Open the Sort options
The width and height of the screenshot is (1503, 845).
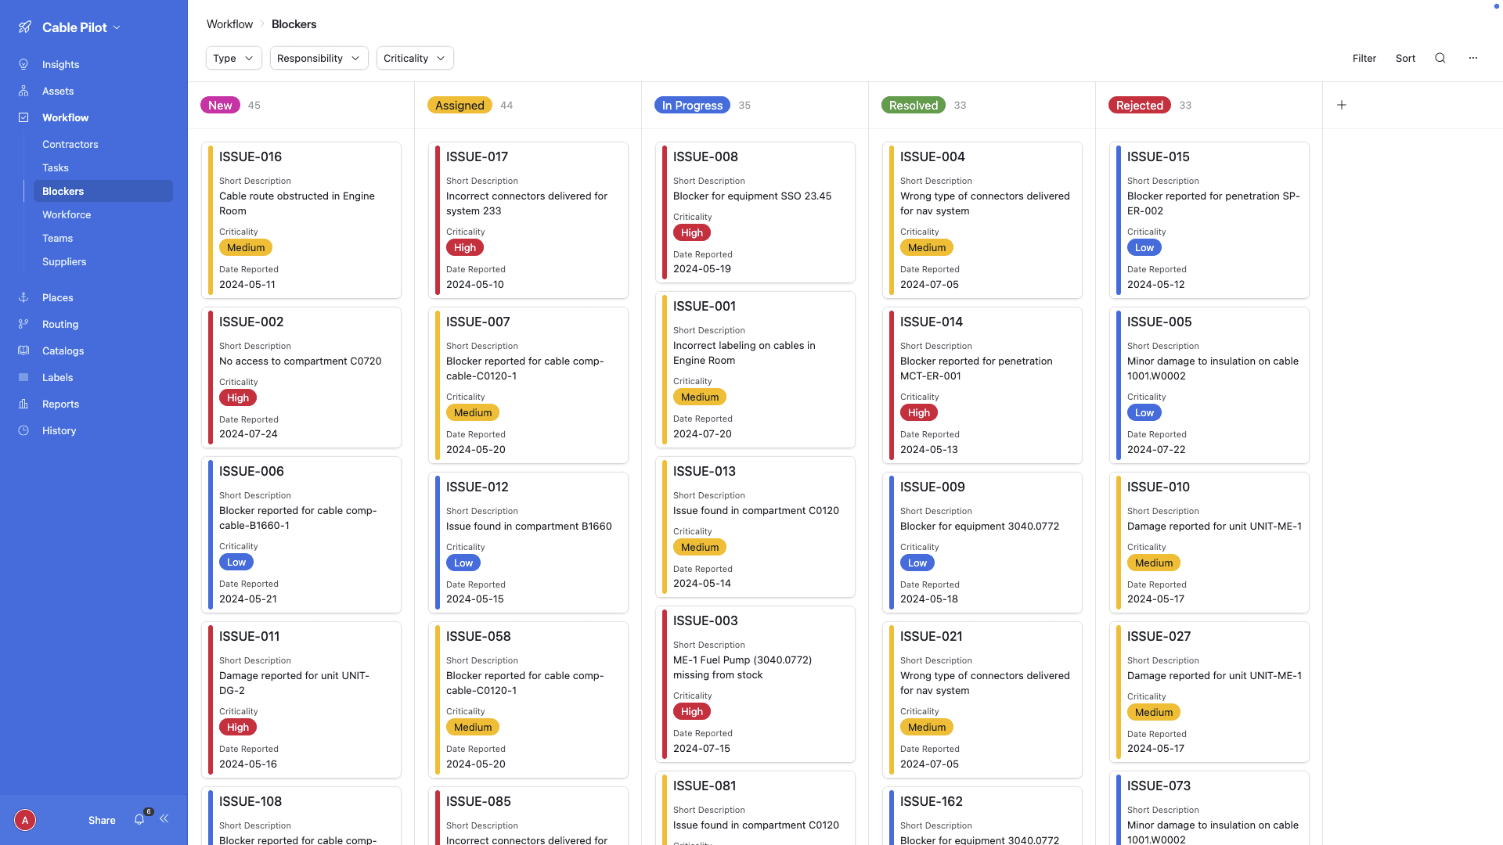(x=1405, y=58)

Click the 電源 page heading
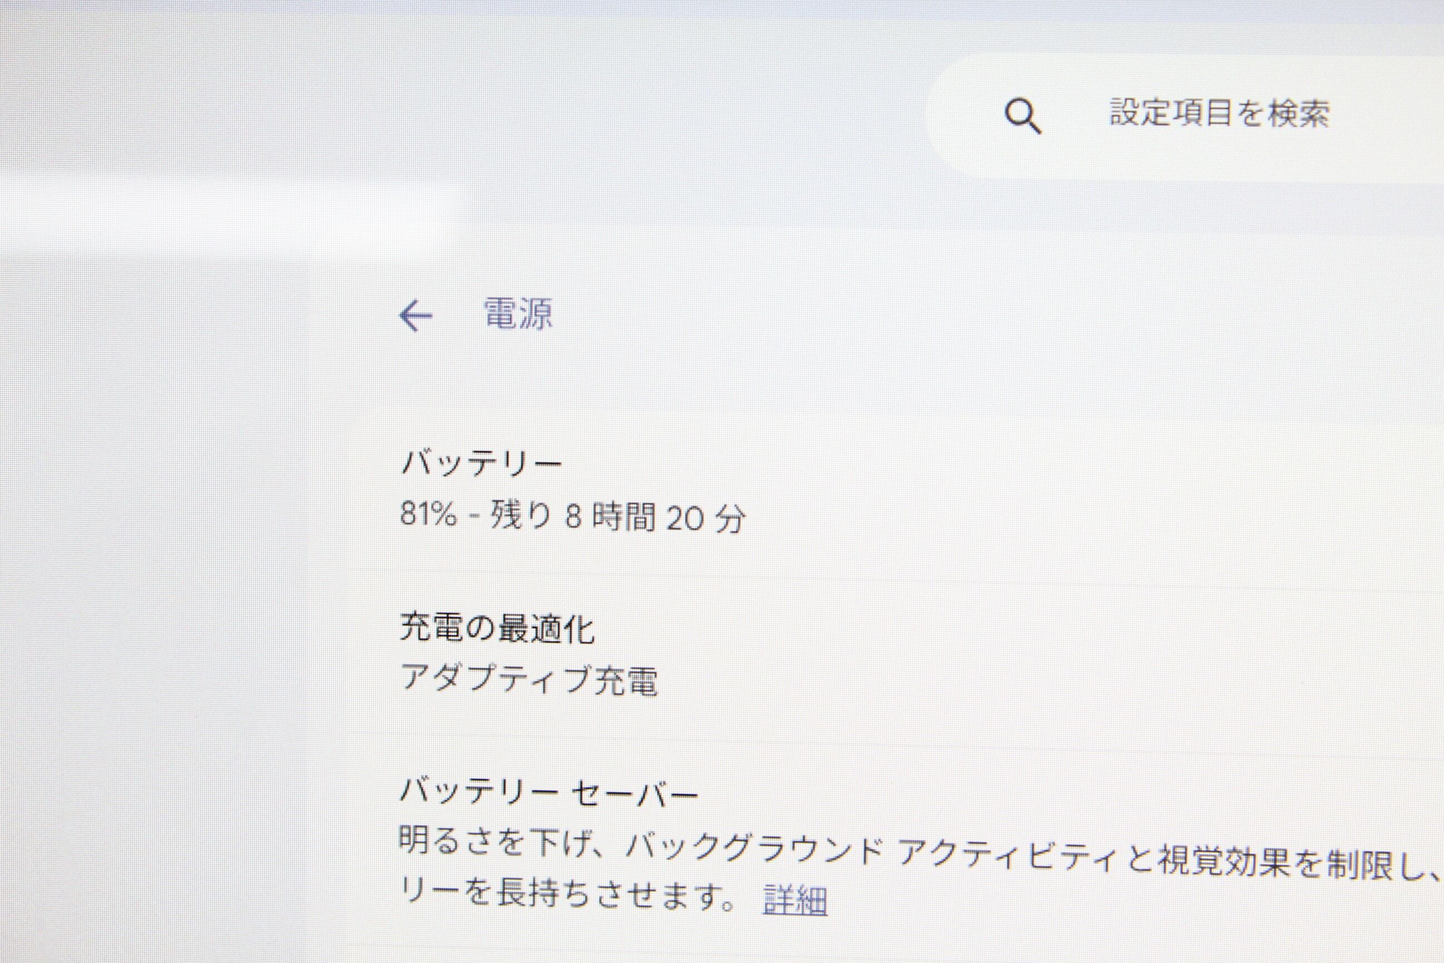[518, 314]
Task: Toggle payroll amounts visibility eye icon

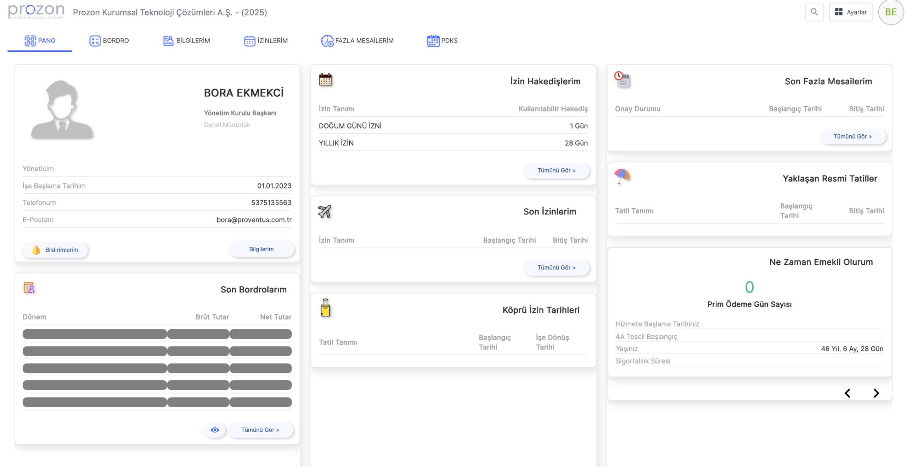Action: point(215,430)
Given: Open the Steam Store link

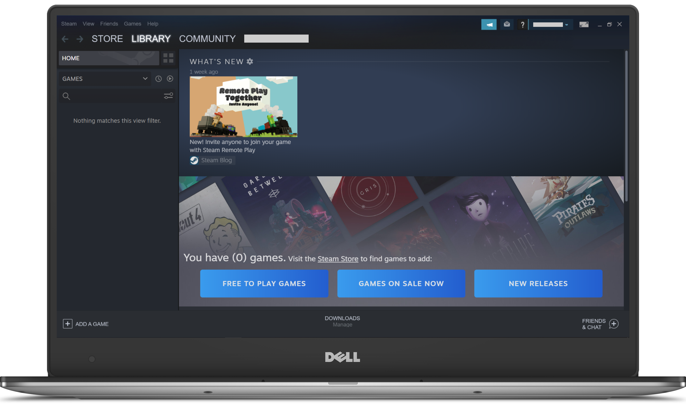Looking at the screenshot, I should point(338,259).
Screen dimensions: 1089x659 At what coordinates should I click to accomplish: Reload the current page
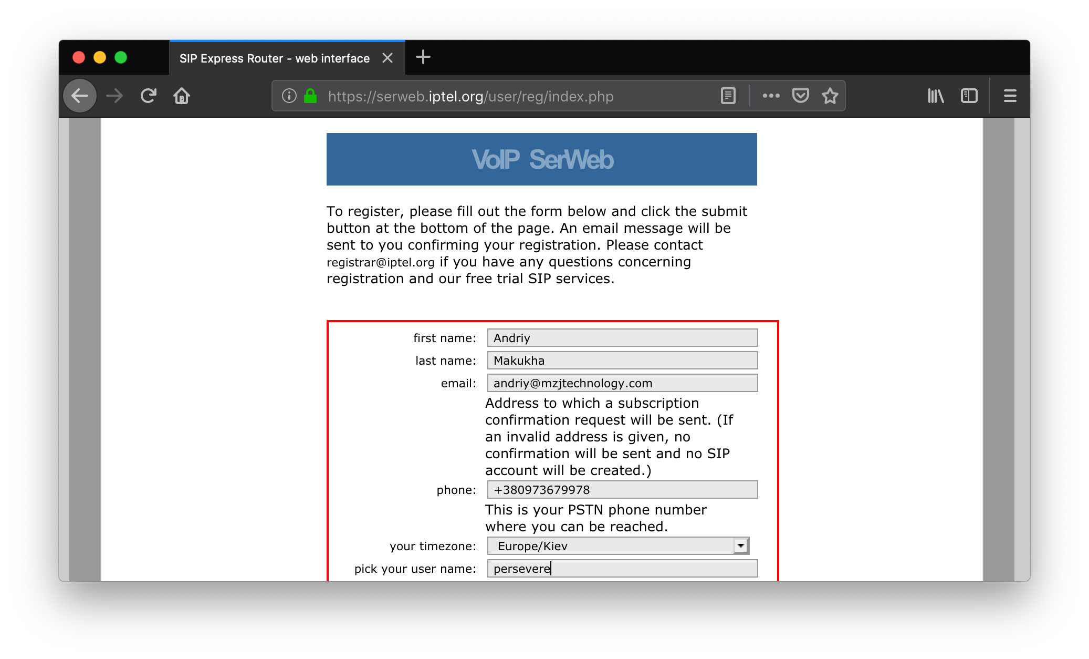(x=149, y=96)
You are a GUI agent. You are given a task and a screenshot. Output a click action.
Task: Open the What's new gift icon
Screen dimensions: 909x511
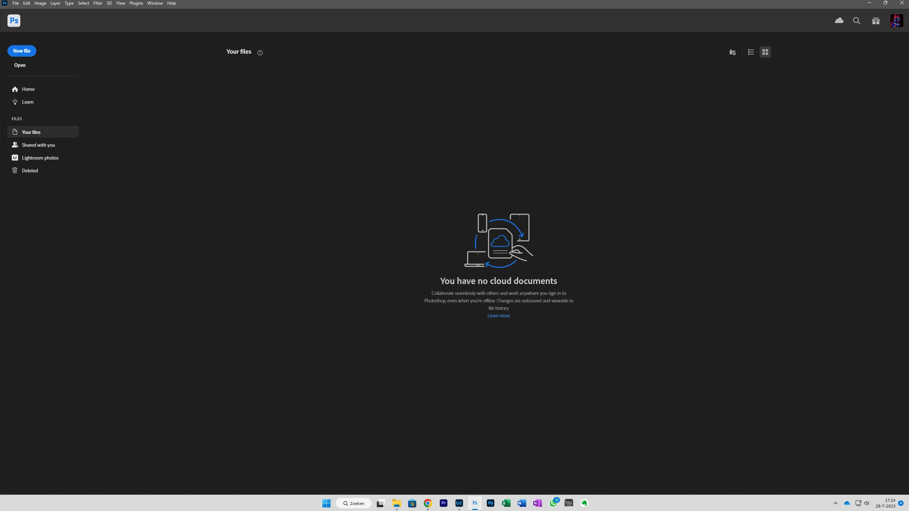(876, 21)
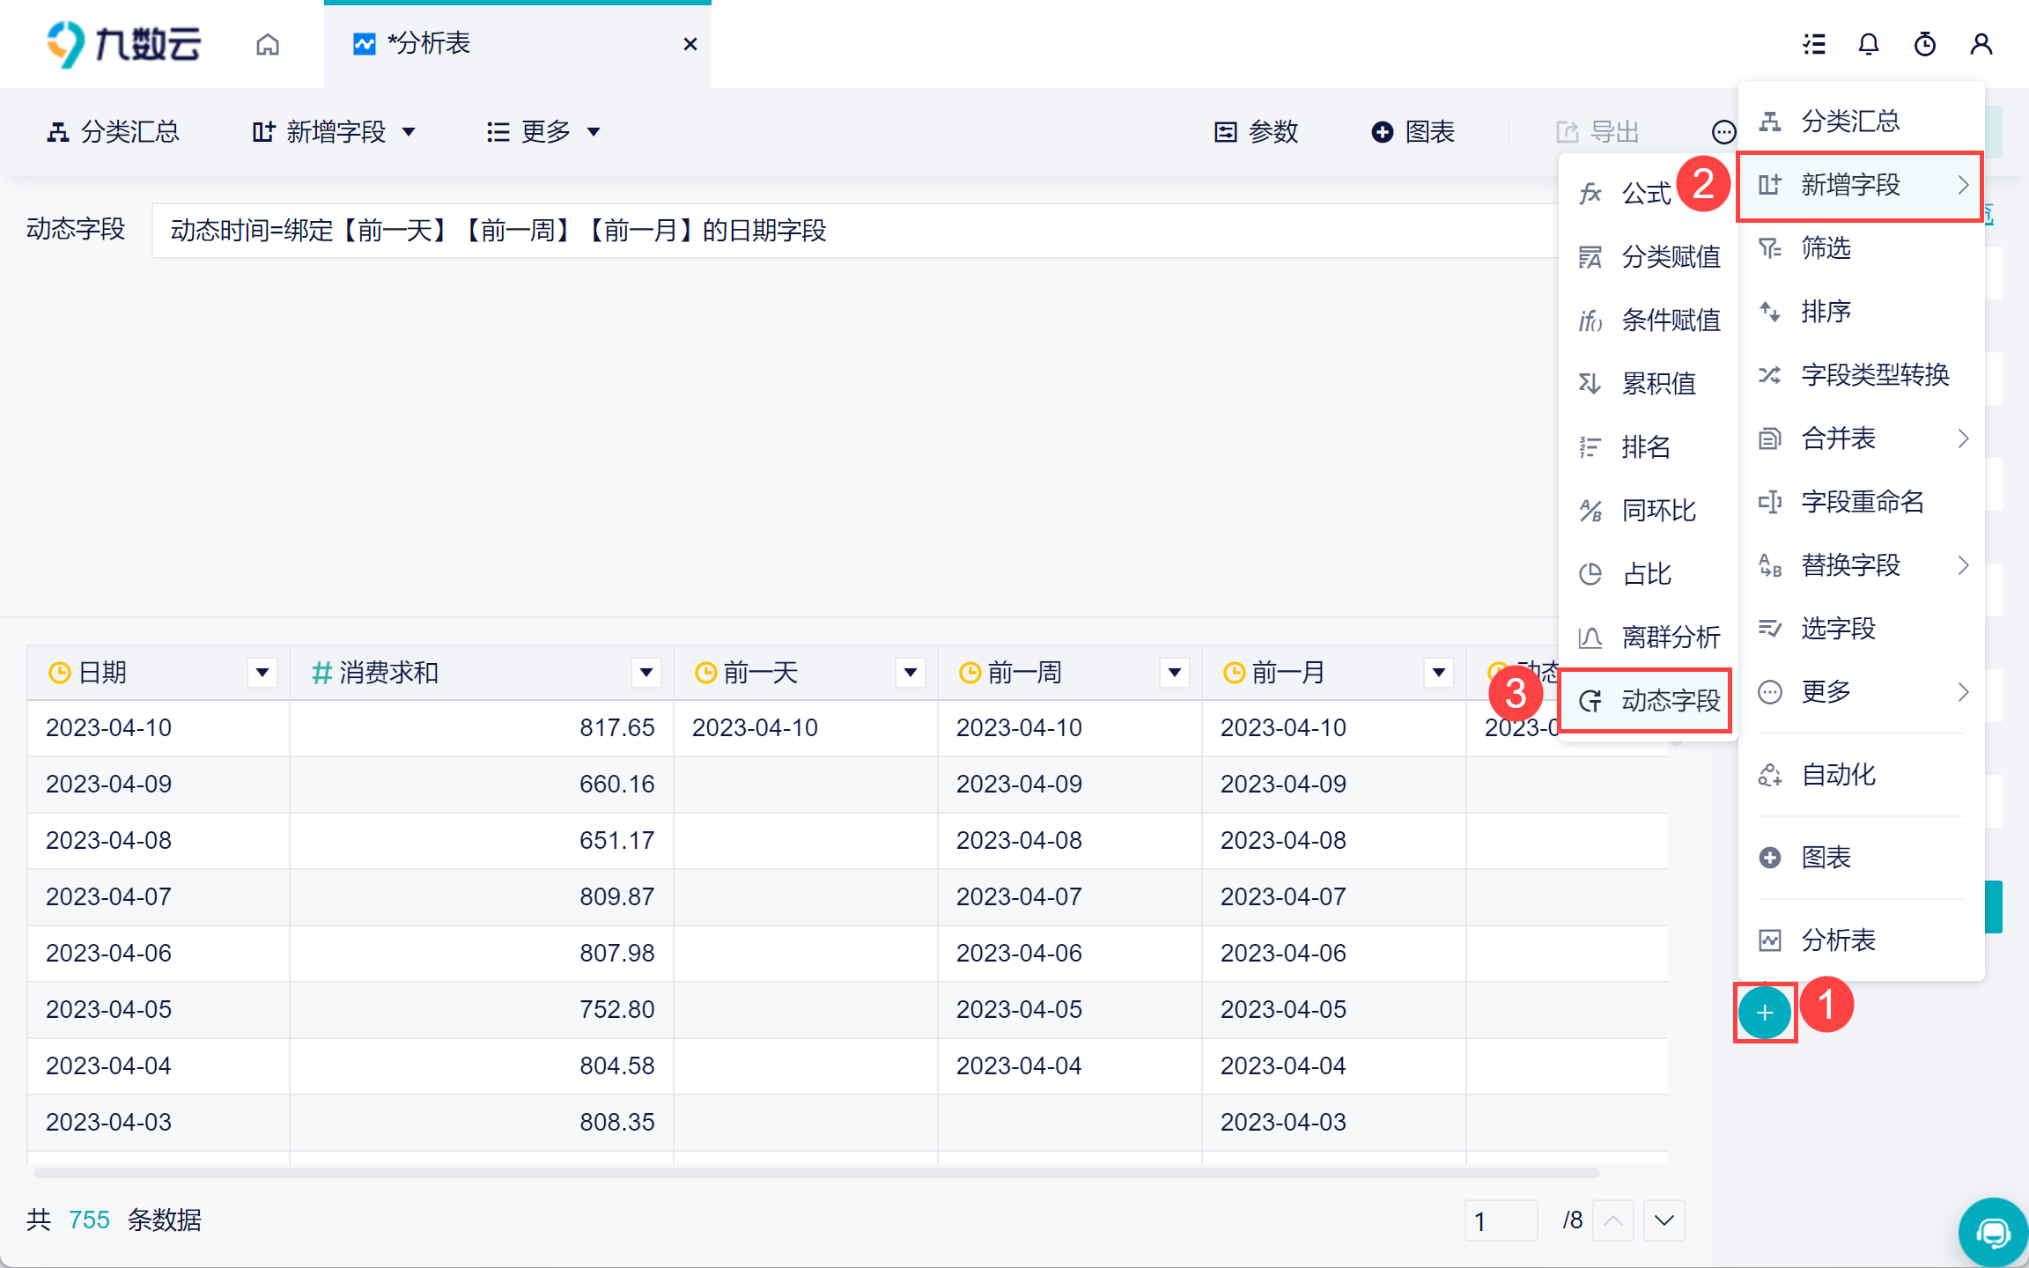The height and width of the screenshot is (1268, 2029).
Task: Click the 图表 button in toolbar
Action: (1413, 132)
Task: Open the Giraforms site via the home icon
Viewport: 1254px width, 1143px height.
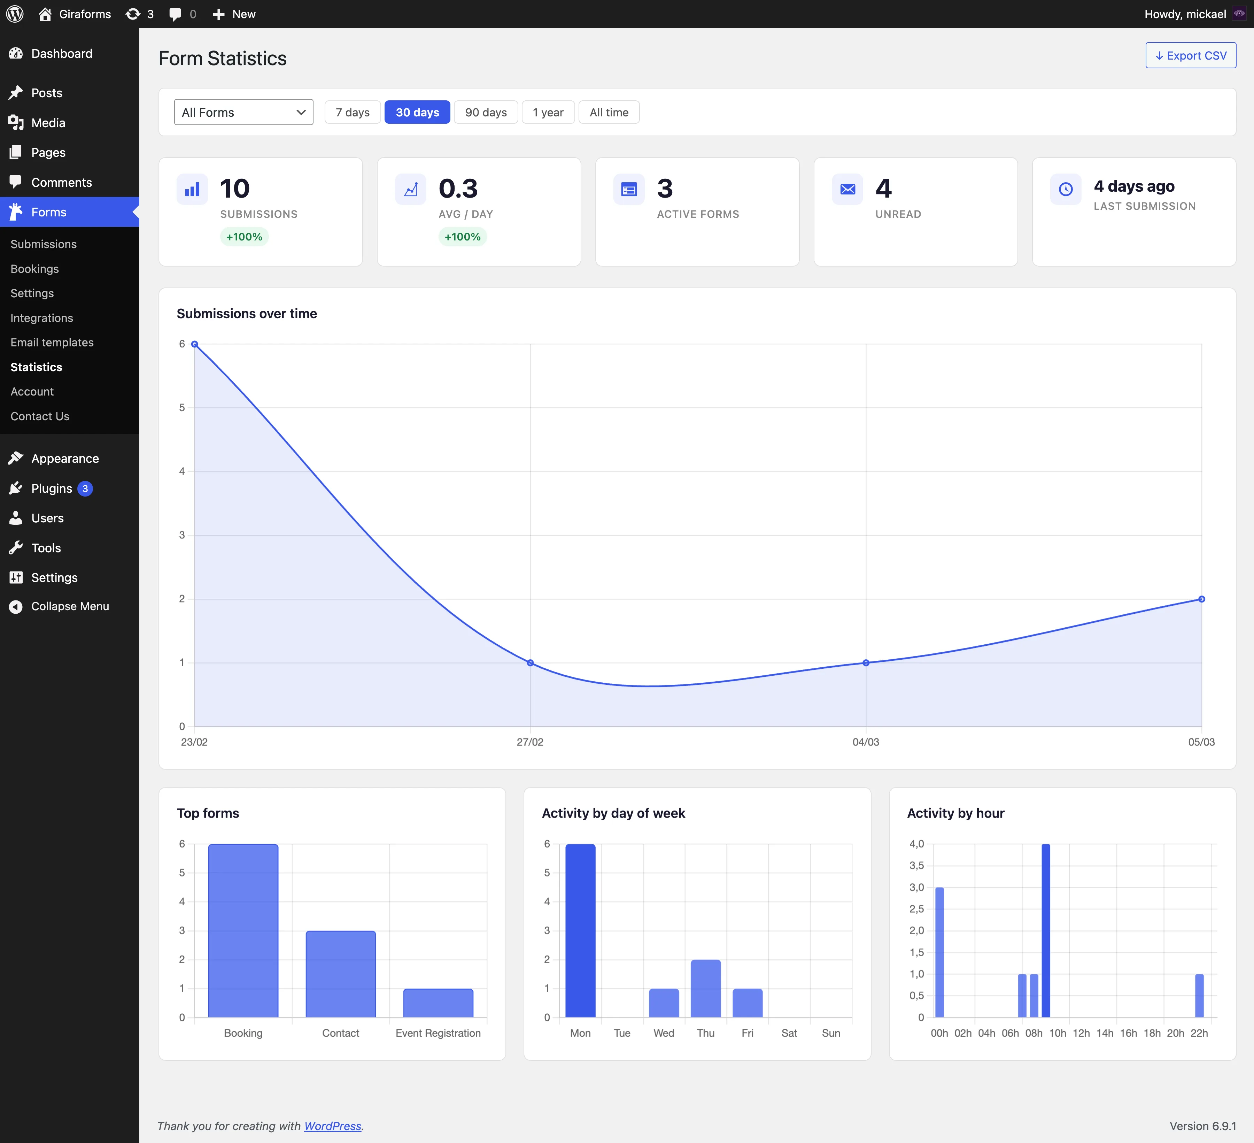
______________________________
THE PROBLEM:
Omit the images and transcribe all of the records above word for word.

FINISHED TASK:
Open the Sort options
The width and height of the screenshot is (1503, 845).
(x=1405, y=58)

Click the 電源 page heading
[518, 314]
Task: Toggle payroll amounts visibility eye icon

Action: point(215,430)
Given: Open the Steam Store link

Looking at the screenshot, I should point(338,259).
Screen dimensions: 1089x659 At what coordinates should I click to accomplish: Reload the current page
(x=149, y=96)
You are a GUI agent. You are given a task and a screenshot. Output a click action.
Task: Open the What's new gift icon
Screen dimensions: 909x511
(876, 21)
The height and width of the screenshot is (1268, 2029).
Task: Click the 图表 button in toolbar
Action: (1413, 132)
Task: Open the Giraforms site via the home icon
Viewport: 1254px width, 1143px height.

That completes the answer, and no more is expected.